Pfc. Christopher Kent Heinz, 25, an Army combat engineer from Lockport, died Sunday in an apparent drowning near Fort Hood, Texas, the Fort Hood Public Affairs Office announced Wednesday.

The drowning occurred at Stillhouse Hollow Lake, an Army Corps of Engineers reservoir 20 minutes east of Fort Hood, where Heinz had been stationed since May 2012.

Local authorities were called at about 12:30 p.m. Sunday, said Capt. Scott Jurk of the Texas Parks and Wildlife Department, which is investigating the incident.

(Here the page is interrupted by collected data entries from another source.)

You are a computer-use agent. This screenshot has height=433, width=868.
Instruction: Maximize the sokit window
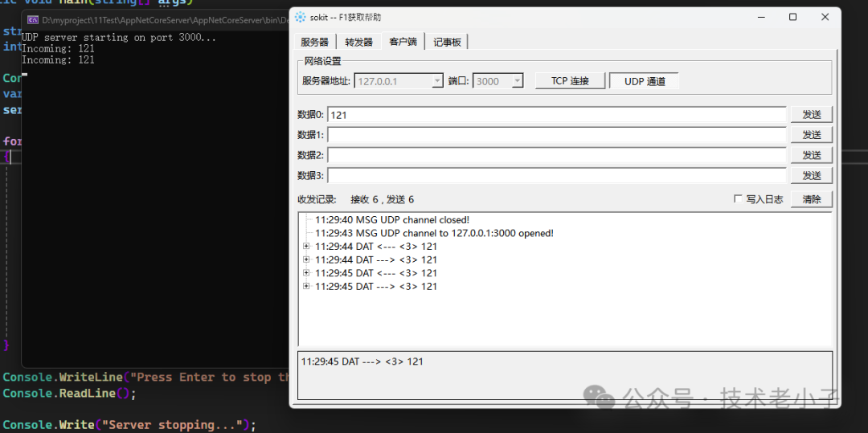(792, 17)
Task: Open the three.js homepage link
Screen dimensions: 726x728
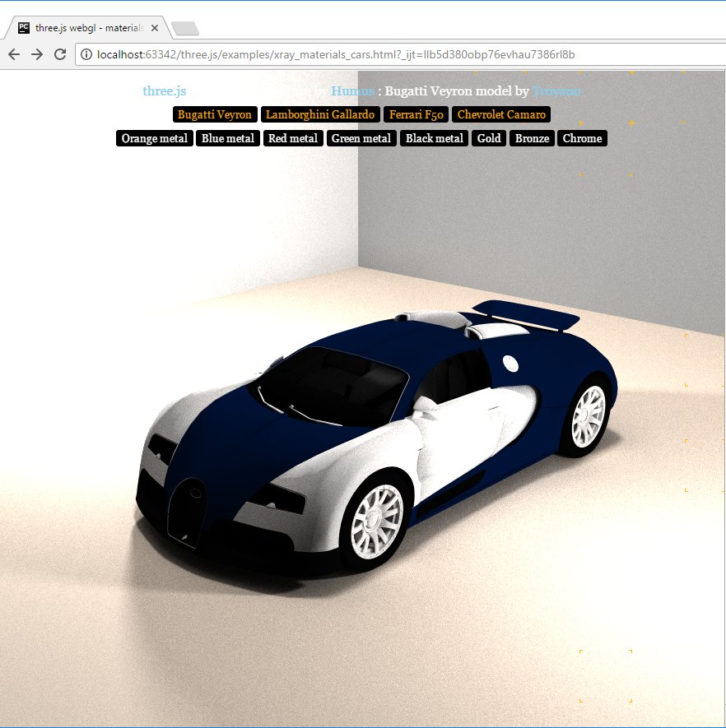Action: (x=164, y=90)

A dive team located Heinz and brought him to shore, where he was pronounced dead.

Jurk said there were eight to 10 witnesses present when rescuers arrived.

Jurk estimated that Heinz was submerged for as long as 40 minutes before his body was recovered.

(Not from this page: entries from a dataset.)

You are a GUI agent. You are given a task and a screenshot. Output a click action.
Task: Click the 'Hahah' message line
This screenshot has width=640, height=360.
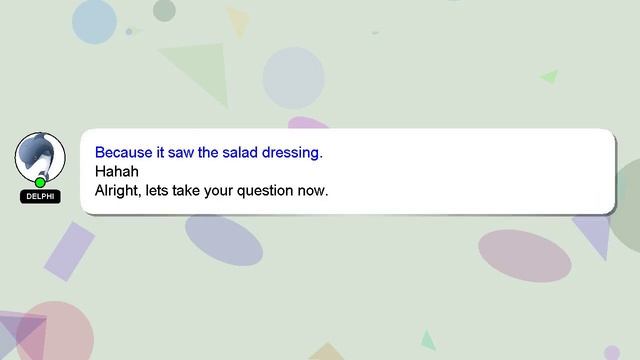point(117,171)
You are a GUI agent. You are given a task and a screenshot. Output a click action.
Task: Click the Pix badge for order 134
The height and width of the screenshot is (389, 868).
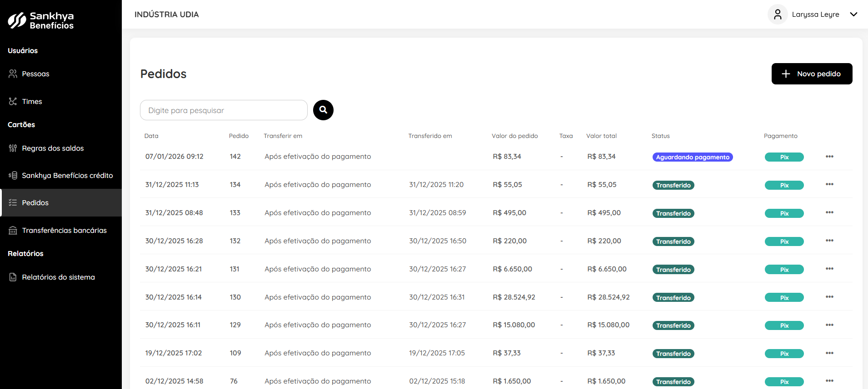tap(784, 185)
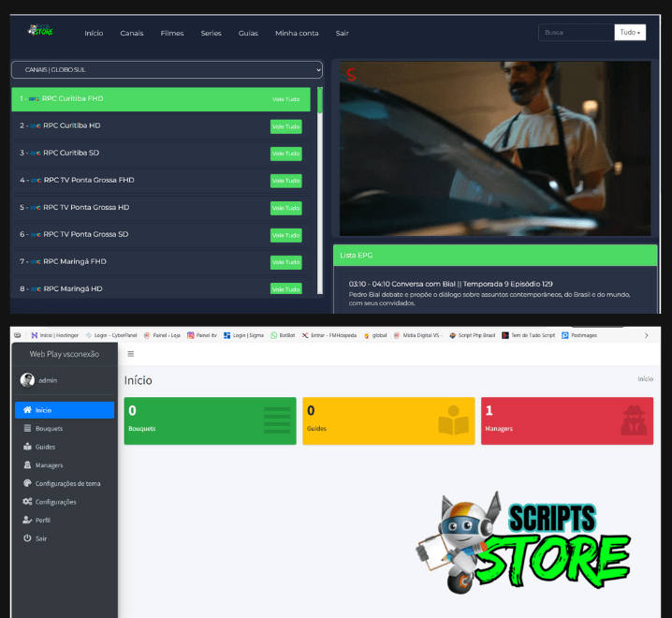Open the red Managers summary card
The height and width of the screenshot is (618, 672).
[566, 420]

The lengthy response time was due to the fact that the incident took place in a rural area, he said.

Although he could not provide exact details of how or why Heinz died, citing the ongoing nature of the investigation, Jurk said officials were able to rule out foul play based on witness accounts.

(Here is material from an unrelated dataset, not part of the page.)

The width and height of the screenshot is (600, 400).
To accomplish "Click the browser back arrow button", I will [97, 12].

“We do not have any reason to believe it was anything more than an accident,” Jurk said.

A medical examiner’s report is expected in the coming weeks.

Jurk described Stillhouse Hollow Lake as a popular destination among locals, especially for fishing and camping.

Although Jurk said Heinz was found in an area of the lake not designated for swimming, he said people could still be found swimming there “all the time.”

“Every weekend there’s people there swimming,” he said.

Heinz became an active-duty soldier in January 2012 and earned several awards and decorations, including the National Defense Service Medal, Global War on Terror Service Medal and Army Service Medal, according to the statement from Fort Hood.

A Facebook page created Tuesday in memory of Heinz had amassed more than 1,100 “likes” by Wednesday afternoon.

“RIP Christopher Kent Heinz” featured photos of Heinz in the company of friends and loved ones, and offered those who knew him a place to share memories of “a great friend, a brave soldier, and a loving husband,” according to the page description.

A page author posted this statement Wednesday: “As we continue to grieve for the loss of Chris, please remember you are not alone. Heaven has gained another angel, and Chris is watching over each and every one of us.”